Django Unchained Review

Django Unchained

We expect a lot from Quentin Tarantino.  A generation ago, we lined up in the cold and fought for tickets to behold the next Kubrick opus or the latest Star Wars episode.  Today we do it for QT.

This time, he unleashes Django Unchained.  It’s an historical shoot-em-up drama set in the antebellum era of the American South.  Django (Jamie Foxx) is a slave-turned-bounty hunter who sets out to rescue his wife (Kerry Washington) from a sadistic plantation owner (Leonard DiCaprio).  At his side is his mentor, a German bounty hunter named Dr. King Schultz (Christoph Waltz who brilliantly played Colonel Landa in Inglourious Basterds).

Once more, Tarantinto takes B-movie conventions and applies his touch–and, predictably, there’s a hell of a lot of shooting, killing and blood. His taut dialogue electrifies some sequences–particularly the skull scene with DiCaprio–and yet again, the soundtrack is hip and black.  The bottom line is, yes, Django Unchained is entertaining, but I wouldn’t watch it again.

Why?

Some films I enjoy and never feel the need to view again, because I uncover all of their secrets the first time around.  Django Unchained is a fun adventure at times, but has little to say other than “slavery is bad and vengeance–through the barrel of a gun–is good.”  The characters are one-dimensional, even though Foxx does a  fine job playing the title character, and Samuel L. Jackson steals the show as Stephen, the vile ass-kissing house slave of brutal plantation owner Calvin Candie (DiCaprio). Beyond that, Django is shallow and lacks a message or even memorable dialogue for audiences to carry out of the theater.  It doesn’t help that the ending meanders and the film is too long.

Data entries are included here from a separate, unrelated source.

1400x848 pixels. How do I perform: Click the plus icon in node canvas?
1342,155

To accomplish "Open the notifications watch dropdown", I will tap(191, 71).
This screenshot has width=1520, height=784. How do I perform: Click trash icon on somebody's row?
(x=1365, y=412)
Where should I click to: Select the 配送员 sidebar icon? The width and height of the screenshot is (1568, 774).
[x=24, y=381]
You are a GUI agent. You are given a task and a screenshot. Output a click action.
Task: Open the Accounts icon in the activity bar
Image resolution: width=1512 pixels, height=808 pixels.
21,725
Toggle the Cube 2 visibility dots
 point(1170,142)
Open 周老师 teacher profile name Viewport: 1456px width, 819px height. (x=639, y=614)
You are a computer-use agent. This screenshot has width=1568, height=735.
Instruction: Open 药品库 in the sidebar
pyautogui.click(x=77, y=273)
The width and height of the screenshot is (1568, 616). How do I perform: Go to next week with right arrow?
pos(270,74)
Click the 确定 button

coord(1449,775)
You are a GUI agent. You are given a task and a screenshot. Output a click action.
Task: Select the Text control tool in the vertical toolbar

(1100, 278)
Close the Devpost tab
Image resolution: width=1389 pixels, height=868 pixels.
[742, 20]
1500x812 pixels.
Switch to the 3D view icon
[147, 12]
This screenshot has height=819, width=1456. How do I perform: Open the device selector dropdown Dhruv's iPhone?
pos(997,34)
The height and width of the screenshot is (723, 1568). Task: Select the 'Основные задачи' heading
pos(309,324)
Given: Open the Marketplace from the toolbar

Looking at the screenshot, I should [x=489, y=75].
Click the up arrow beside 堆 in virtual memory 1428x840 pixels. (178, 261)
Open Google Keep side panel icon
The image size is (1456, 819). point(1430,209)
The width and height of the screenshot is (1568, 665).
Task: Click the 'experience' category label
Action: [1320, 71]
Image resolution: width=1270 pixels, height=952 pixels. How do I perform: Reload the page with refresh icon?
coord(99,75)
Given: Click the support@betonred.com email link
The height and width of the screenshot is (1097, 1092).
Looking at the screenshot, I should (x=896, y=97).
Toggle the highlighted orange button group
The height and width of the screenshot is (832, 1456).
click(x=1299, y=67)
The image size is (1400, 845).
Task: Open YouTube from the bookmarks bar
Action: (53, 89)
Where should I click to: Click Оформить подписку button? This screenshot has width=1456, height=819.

As for violence, early Tarantino films had little of it, contrary to myth.  Just count the moments in Reservoir Dogs, Pulp Fiction and Jackie Brown.  They are few, but memorable (i.e.the “ear” scene in Dogs).  In Django, gun violence is found a-plenty, yet it’s forgettable.  There’s a gleeful abandon in the killings as if the movie wants the audience to get off on the videogame-like slaughter of bad guys.  (Note: I saw Django Unchained before the Newton tragedy.)  Rather than blazing shoot ‘em ups, I wish there were more moments like the skull scene between Candie, Django and Schultz where sharp writing, fine acting and insinuation build genuine menace and tension.

I suspect audiences will flock to Django Unchained over the Christmas season, but walk away without reciting any dialogue or remembering any image beyond Jamie Foxx firing a gun.  I’m sure they will enjoy the 165-minute ride, but once they get off they will forget it and seek another thrill.